How Health Care Innovation Works


John Goodman of The National Center for Policy Analysis makes an important point about innovation in health care:

Wherever there is third-party payment, the goal of innovation is to produce more products that qualify for reimbursement, even if the effects on patient outcomes are only marginal. Wherever there is no third-party reimbursement, innovators are focused on ways to lower costs and raise quality.

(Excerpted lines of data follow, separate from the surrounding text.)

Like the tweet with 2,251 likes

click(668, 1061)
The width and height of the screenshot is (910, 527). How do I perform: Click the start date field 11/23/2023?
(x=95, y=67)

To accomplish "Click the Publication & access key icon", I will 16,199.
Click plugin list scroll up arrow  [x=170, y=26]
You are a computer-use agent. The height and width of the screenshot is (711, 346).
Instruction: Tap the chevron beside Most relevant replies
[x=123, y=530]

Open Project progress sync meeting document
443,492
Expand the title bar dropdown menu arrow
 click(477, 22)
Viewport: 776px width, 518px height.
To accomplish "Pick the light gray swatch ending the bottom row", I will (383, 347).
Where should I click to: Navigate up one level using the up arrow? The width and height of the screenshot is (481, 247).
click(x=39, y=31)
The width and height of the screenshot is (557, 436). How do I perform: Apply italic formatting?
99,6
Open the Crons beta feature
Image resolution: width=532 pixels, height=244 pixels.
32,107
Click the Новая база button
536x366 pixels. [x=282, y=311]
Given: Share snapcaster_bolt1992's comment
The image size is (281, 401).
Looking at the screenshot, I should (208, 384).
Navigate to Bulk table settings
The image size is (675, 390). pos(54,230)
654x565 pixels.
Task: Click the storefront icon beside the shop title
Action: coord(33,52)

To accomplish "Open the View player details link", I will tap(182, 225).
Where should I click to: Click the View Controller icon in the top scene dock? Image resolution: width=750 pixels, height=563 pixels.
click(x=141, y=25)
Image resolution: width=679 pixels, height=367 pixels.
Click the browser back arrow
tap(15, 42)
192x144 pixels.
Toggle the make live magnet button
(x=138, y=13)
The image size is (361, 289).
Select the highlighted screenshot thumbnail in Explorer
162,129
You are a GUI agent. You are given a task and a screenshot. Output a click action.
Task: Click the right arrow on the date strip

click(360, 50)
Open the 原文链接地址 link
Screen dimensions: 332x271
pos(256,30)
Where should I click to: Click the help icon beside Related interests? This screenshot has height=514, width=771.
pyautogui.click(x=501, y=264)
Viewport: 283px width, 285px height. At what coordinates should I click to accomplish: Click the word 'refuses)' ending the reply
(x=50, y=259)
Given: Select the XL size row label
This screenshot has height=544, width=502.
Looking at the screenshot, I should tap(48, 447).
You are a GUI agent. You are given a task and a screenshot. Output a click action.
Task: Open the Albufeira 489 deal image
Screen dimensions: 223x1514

For a long time, there has been a serious case to be made that the problem with health care in the U.S. is not too little insurance, but too much. Because so many people—including employers and, in some cases, health care providers—view health insurance as a form of medical prepayment rather than as a hedge against significant financial risk, we've developed a health care system in which innovations are designed primarily to satisfy payers. But the problem is that, in all but a few cases, the payers are not the patients. Yet as Goodman points out, in those few cases in which the patients pay for themselves—walk-in clinics, cosmetic surgeries, Wal-Mart's drug pricing—we've seen exactly the sort of quality-and-cost-focused innovation that liberal health reform advocates are constantly trying to impose from above. As I've said before, America's health policy debates occur primarily between centralizers and decentralizers. Somewhat unfortunately, I think, the centralizers are winning most of the big public policy battles. But in their own small worlds, the decentralizers are the ones showing results.